The climbers are back in force this year: 289 climbers are gunning for Everest’s summit, according to The Himalayan Times, roughly the same number as in 2014, pre-earthquake. The problem is, most of them will attempt to summit on the same day or two, since the favourable window of opportunity in May is usually pretty small.


Back in Gorak Shep, I pick at my dinner and then settle in for the coldest, most uncomfortable, headachy night I've ever spend. I'm buried under several blankets, cocooned inside a 4-season sleeping bag and am wearing all the layers I have, including down jacket and hat. And am still not warm.




Day 9: Gorak Shep to Pheriche


After sleeping nary a wink, I'm woken up early by Bishal so that we can undertake a masochistic pre-breakfast ascent of the slope above Gorak Shep for a sunrise view of Everest before descending.

We then lose 900m in five hours; going downhill is so easy, compared to the torturous ascent, that I practically skip down the valley. We relax and overnight in Pheriche (4200m), which is by far the best place to come down with altitude sickness due to the presence of an international clinic staffed by volunteer doctors during the trekking/climbing season, which is really good news for locals as well, since they come from nearby villages so that the doctors can treat any complaints they may have.


I attend their daily 3pm talk on AMS (Acute Mountain Sickness) and the Indonesian doctor shows me around the little clinic. The local receptionist, Thaneswar Bhandari, works here full time and was in Pheriche when the 2015 earthquake hit.


“We had 73 patients here at the same time, sleeping on the floor. Climbers from the Everest Base Camp, locals. We were working around the clock. In Pheriche 80% of the buildings were damaged, but luckily the clinic survived. Last autumn was a terrible season. Normally we treat 600-700 hikers for AMS every season, but last year we only had a handful.”


They measure my oxygen saturation (84%, which is apparently pretty decent for a foreigner above 4000m and shows that I've acclimatised pretty well). I give away all my Diamox, which I've had to beg my GP for back home. It only tends to be prescribed to epilepsy and glaucoma patients, but also helps considerably against altitude sickness, and I explained to her that I'd rather have it and not need it than come down with cerebral oedema and not have it, when it could buy me extra time to descend to a safe altitude.
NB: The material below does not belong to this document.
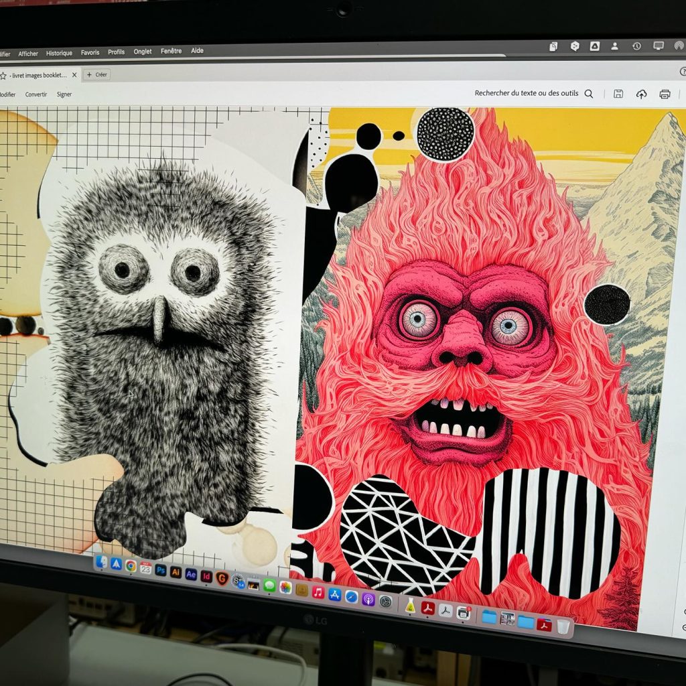The height and width of the screenshot is (686, 686).
Task: Open Google Chrome from the dock
Action: (x=131, y=566)
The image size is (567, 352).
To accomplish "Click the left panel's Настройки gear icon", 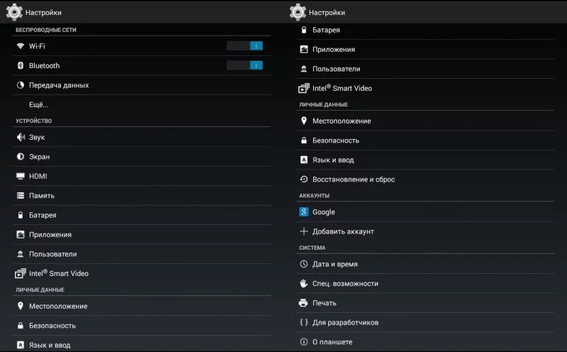I will [x=14, y=12].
Day 10: Pheriche to Dingboche. An easy half-day down to the valley of the elves, Rivendell Lodge. Back below the tree line and am no longer cold for the first time in a week. First hot shower (actually, shower of any description) in nearly a week, too. I've changed my mind about living in my own grime for weeks on end. Bishal asks to use my shower as well. After not being able to add any fruit to my diet for a fortnight, I jealously eye one of the guests, whose guide had the presence of mind to buy him a pomegranate in Namche Bazaar. There are no fruit on the menu at Rivendell Lodge, but they do offer deep-fried, battered Mars Bars. I buy one as a treat and regret it; the shock of fat and sugar is too much.

Day 11: Dingboche to Namche Bazaar. Fairly tough half-day's walk back to Namche, made so by the steep ups and downs. Dodgy knee still holding up. Glad to be back among relative civilisation; there's even a supposedly German bakery here, Hermann Helmers, where you can get exotic teas, coffee and apple strudel. Having eaten no fruit for almost two weeks I probably have borderline scurvy; pathetically excited to purchase a skanky apple.

Day 12: Namche Bazaar to Lukla. In one day we cover the same ground as in days one and two, so it's a long day, with the second half mostly uphill. Miraculously, both knees hold up. In Lukla, I make straight for Everest Burger and Irish pub, as am sick and tired of lentils.


I most likely won't pass this way again, but dream of making it back to Nepal one day to get a closer look at the mighty Annapurna.